*DIRECTIONS:*
1. In the article on the origin of blue eyes, condense the paragraph beginning "Eiberg's team then tested" into a shorter version that retains its main facts.
2. From the article on the origin of blue eyes, copy the passage from "Eiberg's team then" to "gene, Eiberg says." without alteration.

*SELECTED EXCERPT:*
The blue-eyed world over could be related to each other.
That is a remarkable finding of a Denmark study.
Researchers have found that every person with blue eyes descends from just one "founder," an ancestor whose genes mutated 6,000 to 10,000 years ago. Before then, everyone had brown eyes.
Lead scientist Hans Eiberg, a geneticist at Copenhagen University, began in 1973 to study a Danish father with 17 children who carried the gene for both blue and brown eyes. Over time, researchers were able to trace the blue-eyed trait to one specific area near a gene called OCA2. The paper appears in the journal Human Genetics.
Eiberg's team then tested 155 blue-eyed people from Scandinavia, Turkey, Jordan and India, looking to see whether they, too, had similar DNA sequences on that gene. To their amazement, they found that each individual had identical DNA sequences in that region of that gene, an indication that the original mutation happened recently enough that it hasn't had time to change.
Everyone has two genes for eye color, one from their father and one from their mother. Brown eyes are dominant, so even if someone has one blue and one brown-eye gene, he'll still have brown eyes.
That means that the recessive genes for blue eyes can be invisible for generations, with blue-eyed children popping up only when both parents carry at least one blue-eye gene, Eiberg says.

*SUPPLIED INFORMATION:*
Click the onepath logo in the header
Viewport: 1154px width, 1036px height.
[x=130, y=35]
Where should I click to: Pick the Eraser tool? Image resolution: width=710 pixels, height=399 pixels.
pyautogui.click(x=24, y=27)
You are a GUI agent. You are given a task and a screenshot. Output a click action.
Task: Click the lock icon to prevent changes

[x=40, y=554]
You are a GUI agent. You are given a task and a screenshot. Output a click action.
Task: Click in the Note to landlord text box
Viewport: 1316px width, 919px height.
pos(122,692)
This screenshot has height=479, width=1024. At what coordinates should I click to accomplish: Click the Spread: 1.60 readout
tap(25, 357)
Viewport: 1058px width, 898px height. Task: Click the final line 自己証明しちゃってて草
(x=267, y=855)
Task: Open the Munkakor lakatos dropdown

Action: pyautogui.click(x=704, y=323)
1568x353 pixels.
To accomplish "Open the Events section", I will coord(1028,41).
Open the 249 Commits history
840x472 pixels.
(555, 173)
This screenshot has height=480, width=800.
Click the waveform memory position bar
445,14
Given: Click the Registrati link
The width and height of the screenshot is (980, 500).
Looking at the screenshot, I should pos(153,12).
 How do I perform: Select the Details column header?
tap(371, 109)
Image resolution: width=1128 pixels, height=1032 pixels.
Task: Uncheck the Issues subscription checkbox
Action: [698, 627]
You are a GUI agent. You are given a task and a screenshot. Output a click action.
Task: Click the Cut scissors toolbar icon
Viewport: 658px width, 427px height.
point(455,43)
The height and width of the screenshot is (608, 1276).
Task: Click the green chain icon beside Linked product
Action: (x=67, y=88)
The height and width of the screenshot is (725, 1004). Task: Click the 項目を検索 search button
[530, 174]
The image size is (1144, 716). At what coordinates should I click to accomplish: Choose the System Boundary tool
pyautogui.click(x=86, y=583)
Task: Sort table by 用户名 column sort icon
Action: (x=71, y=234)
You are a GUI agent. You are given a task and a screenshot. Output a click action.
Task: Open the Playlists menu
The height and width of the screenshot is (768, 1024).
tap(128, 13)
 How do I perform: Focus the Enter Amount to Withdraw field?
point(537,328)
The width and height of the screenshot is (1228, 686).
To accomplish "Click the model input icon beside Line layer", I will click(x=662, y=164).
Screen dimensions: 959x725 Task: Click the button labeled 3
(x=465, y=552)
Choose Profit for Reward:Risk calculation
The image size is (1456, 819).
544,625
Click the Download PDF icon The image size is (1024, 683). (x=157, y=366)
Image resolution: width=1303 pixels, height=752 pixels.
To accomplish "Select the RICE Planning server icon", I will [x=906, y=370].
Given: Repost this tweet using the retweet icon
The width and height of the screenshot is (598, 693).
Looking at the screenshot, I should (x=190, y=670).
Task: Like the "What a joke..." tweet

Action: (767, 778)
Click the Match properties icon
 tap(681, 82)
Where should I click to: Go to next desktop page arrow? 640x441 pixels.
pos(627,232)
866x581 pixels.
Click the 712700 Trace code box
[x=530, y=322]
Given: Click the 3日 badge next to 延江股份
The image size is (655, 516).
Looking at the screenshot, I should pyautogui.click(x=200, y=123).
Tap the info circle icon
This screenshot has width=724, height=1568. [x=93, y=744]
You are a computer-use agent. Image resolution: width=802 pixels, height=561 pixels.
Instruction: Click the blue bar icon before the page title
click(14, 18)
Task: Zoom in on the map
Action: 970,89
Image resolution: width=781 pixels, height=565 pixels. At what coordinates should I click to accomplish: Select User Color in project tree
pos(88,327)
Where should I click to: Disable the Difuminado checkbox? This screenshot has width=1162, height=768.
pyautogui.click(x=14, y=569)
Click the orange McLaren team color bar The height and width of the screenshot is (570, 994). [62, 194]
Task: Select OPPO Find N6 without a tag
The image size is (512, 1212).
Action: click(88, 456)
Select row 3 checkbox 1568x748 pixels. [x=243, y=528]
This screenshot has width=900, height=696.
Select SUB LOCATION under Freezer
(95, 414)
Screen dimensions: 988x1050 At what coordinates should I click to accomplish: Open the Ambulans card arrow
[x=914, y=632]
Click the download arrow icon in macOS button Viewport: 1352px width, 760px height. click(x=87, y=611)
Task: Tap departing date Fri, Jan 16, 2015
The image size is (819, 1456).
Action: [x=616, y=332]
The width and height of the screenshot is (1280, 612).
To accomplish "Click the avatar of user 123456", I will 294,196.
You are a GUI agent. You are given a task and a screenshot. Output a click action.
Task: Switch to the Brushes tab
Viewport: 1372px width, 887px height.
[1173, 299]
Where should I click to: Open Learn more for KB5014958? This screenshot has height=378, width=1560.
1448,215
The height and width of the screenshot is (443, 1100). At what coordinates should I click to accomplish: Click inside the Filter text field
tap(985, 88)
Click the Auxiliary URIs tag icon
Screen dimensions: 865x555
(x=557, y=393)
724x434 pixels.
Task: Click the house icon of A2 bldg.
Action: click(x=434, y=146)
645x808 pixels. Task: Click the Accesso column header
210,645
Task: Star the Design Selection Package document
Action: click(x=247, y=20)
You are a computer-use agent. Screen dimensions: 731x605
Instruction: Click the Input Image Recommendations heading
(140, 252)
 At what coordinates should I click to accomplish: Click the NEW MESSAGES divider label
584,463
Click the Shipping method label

*RESULTS OF THE TASKS:*
1. Eiberg's team tested 155 blue-eyed people from Scandinavia, Turkey, Jordan and India and found that all of them had identical DNA sequences in the same region of the gene. This indicates that the original mutation occurred too recently to have changed.

2.
Eiberg's team then tested 155 blue-eyed people from Scandinavia, Turkey, Jordan and India, looking to see whether they, too, had similar DNA sequences on that gene. To their amazement, they found that each individual had identical DNA sequences in that region of that gene, an indication that the original mutation happened recently enough that it hasn't had time to change.
Everyone has two genes for eye color, one from their father and one from their mother. Brown eyes are dominant, so even if someone has one blue and one brown-eye gene, he'll still have brown eyes.
That means that the recessive genes for blue eyes can be invisible for generations, with blue-eyed children popping up only when both parents carry at least one blue-eye gene, Eiberg says.